[Collected data entries]
>>>

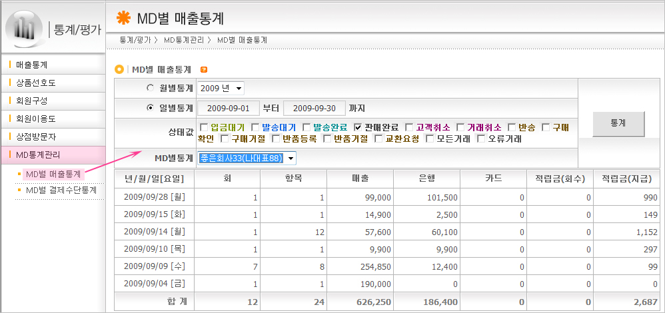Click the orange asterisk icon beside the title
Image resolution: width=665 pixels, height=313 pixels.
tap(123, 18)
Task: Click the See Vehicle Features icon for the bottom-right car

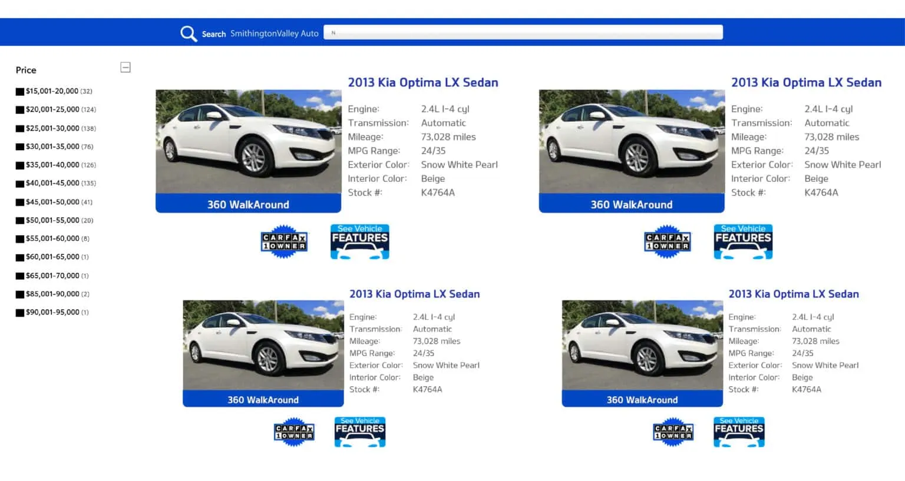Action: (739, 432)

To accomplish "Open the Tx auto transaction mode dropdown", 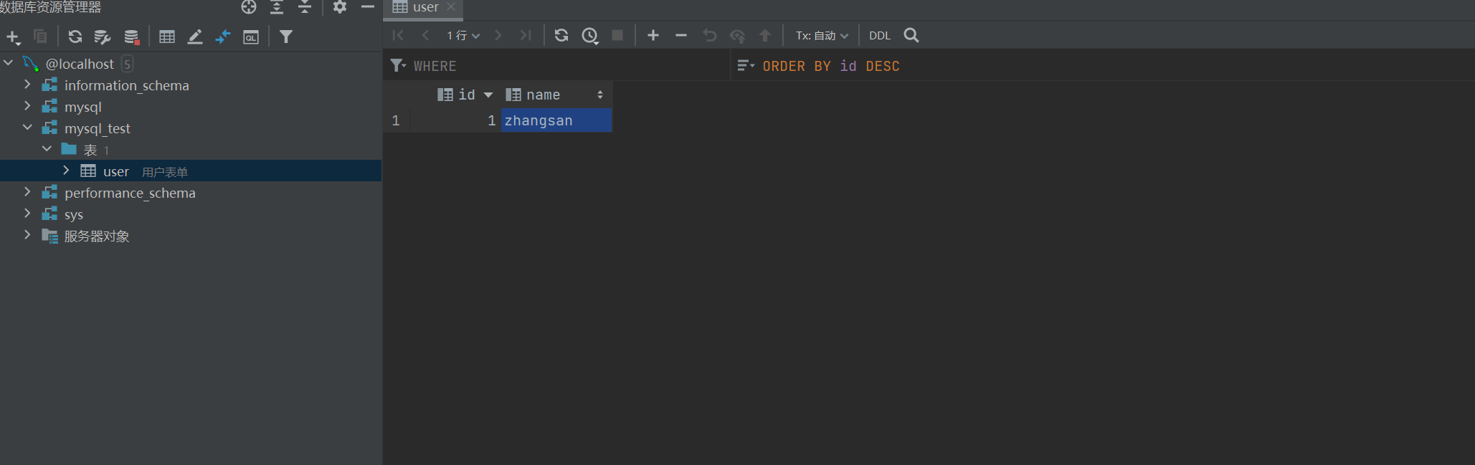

<<<

• _Work to complete_:
With pictures left out, repeat exactly the lines from the one containing "Task: Click the" through the last line of the data above, inclusive, and nothing else.

• _Output for this exercise_:
Task: Click the See Vehicle Features icon for the bottom-right car

Action: (739, 432)

To accomplish "Open the Tx auto transaction mode dropdown", 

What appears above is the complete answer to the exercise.